Monday, January 25, 2010

Happy, Happy, Happy




For the first time in 20 years I read the last will and testament of my ex-partner Herman last night.

I read it and berated myself for reading it at the same time. But it didn't hurt, it didn't even really get me as angry as I expected it to. At least not angry with Herman. His mother I will always despise because she is who she is. His father was pure dictator, there was nothing else one could do but hate him, or at least revile him.

But last night I suddenly discovered detachment. After 20 years of a life twisted and distorted by Herman's dying and death I think I may be able to confront it.

Tuesday, January 12, 2010

The Worrier




I have to put a disclaimer here first - what I am about to write is in no way intended to hurt anyone.

I'm not a natural worrier.

As a teenager I was definitely a bridge burner, the cry of 'next!' was always on my lips. With no real idea of where I was going, and even less of why I was going there, I careered about the globe in a state of naive bliss.

Relatively naive bliss. Stuff happened but I was young enough to shrug it off and carry on. What I wasn't prepared for was that it would all come flooding back to haunt me much later on in life.

I won't bore you (and myself) with repeating the story of my life because its just too tedious for words in my head and too fantastical for the rest of you.

My relationships have all been bad in one way or another. In one way in particular is that they have all left me with an acute feeling of worry.

I worry about almost everything. Most of the time its reasonably under control, or at least I can hide it from others. I'm actually quite good at hiding it from myself too. I have acquired techniques, tricks and mental sleight of hand that allow me to function reasonably well even though I am sometimes in a continual state of anxiety.

Ok kids, this sounds worse than it is. Many of us have developed 'coping' techniques over the years. Social etiquette is made of 'coping' techniques. Shaking hands, kissing, saying "How are you?" without meaning it are all forms of 'coping'.

It gets serious when you have to discuss things with yourself like "Do I go out of the house today?"


Saturday, January 9, 2010

"Will you still feed me, will you still need me ...."




It seems that I have the bone density of a 65 year old.

At least that's what my Internist told me when he showed me the results of the tests.

It really upset me - it still does.

I'm just not ready to be 65 yet, honestly I'm not. I don't think I will be when I actually do turn 65.

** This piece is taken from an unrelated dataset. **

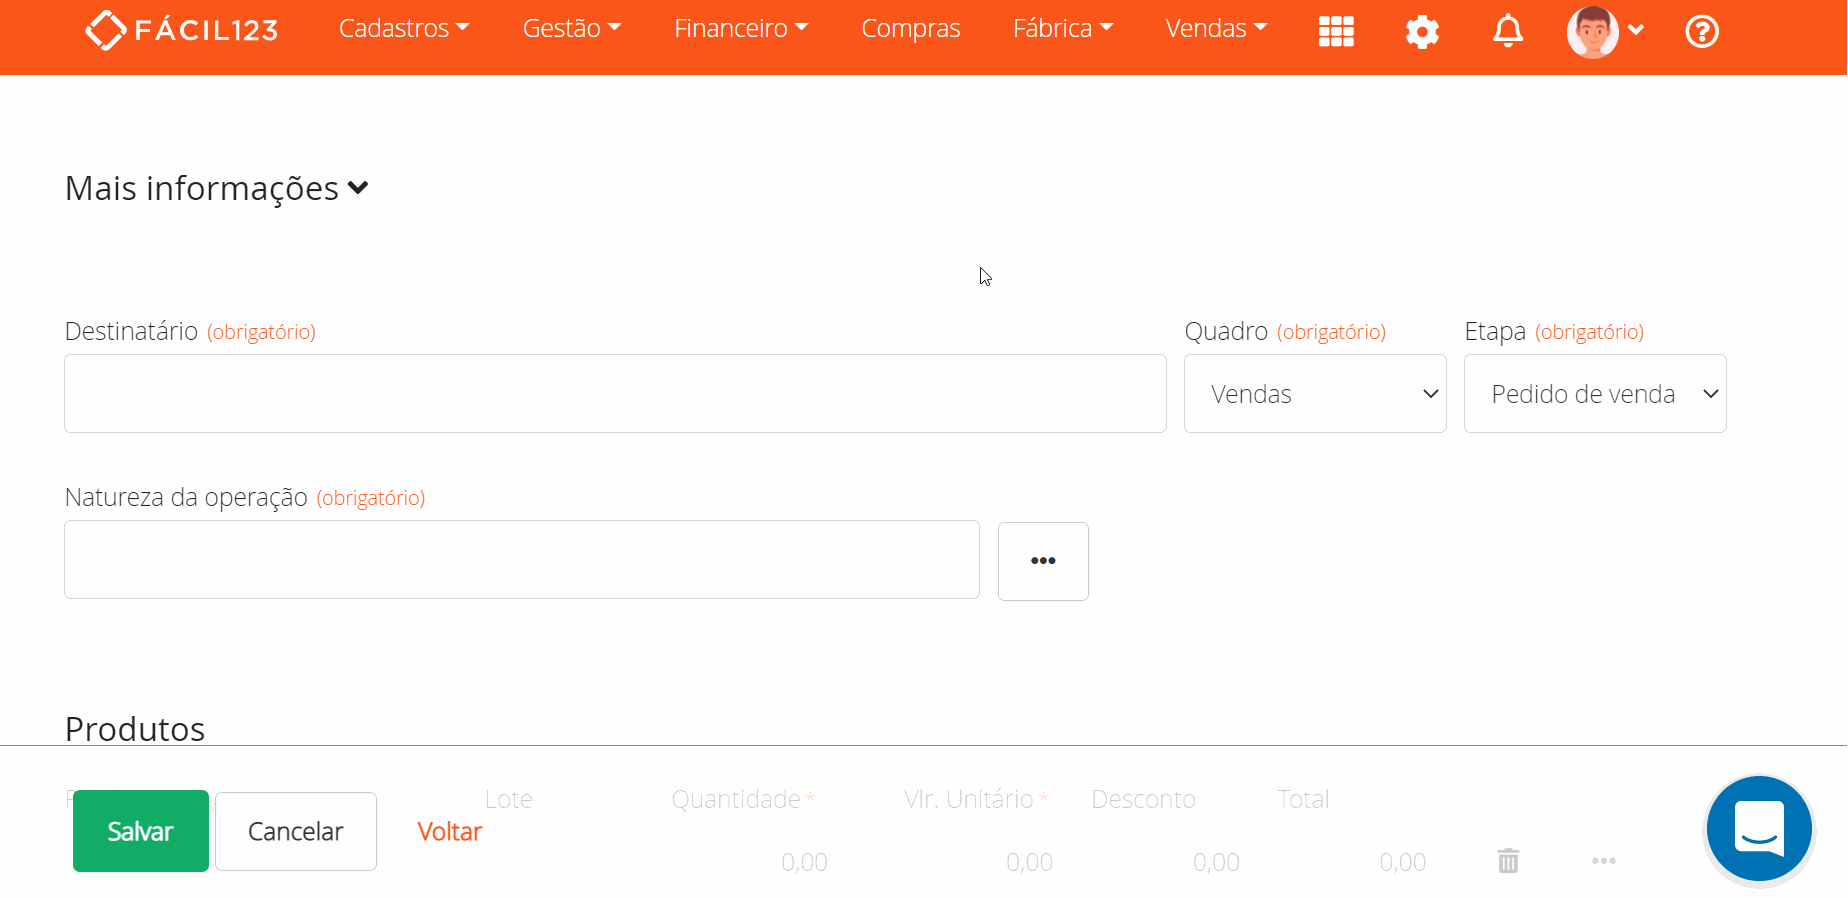The height and width of the screenshot is (898, 1848).
Task: Focus the Destinatário input field
Action: [615, 394]

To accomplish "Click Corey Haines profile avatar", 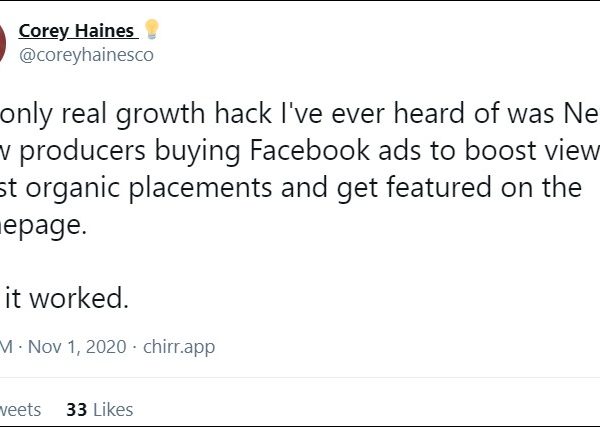I will pos(4,42).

Although, technically, my bones have already turned 65 without me.
Which I consider to be inconsiderate at the least.

How many other bits of me are gonna go kamikaze before their (my) time?

Tuesday, January 5, 2010

OLVG (3)


Here we go again as they say ....

Its not often that I write about events that are yet to take place - I'm usually a whiner after the fact. But in a few hours I'm back at the OLVG for the results of the bone density scan etc. and I'm not looking forward to it.

At the moment I'm saying to myself that it'll be alright, that I'm exaggerating, that it'll all turn out to be a storm in a teacup. But the fear that it could be something, anything, is there lurking at the back of my brain.

I'll find out when I find out.

Monday, January 4, 2010

OLVG (2)


Back to the OLVG again - this time its another friend who has been raced into hospital with an infection on top of his Hodgkins ....

.... and have just heard that another has also been admitted last night with an unspecified infection.

I'm actually lost for words a little.

Sunday, January 3, 2010

OLVG




In a few minutes time I'm on my way to the OLVG.

Again.

In the last few months people I care about have undergone the following:

2 Deaths (1 Hiv related)
1 near fatal Heart Attack
1 Hodgkins
2 cases of partial paralysis (with no apparent cause/Hiv+'ers)
1 Infected anal abcess with complications

and to be honest I can't be bothered recollecting the others.

So, and with all respect to those who are experiencing the same, don't tell me what I can and can't do regarding disease, death and dying.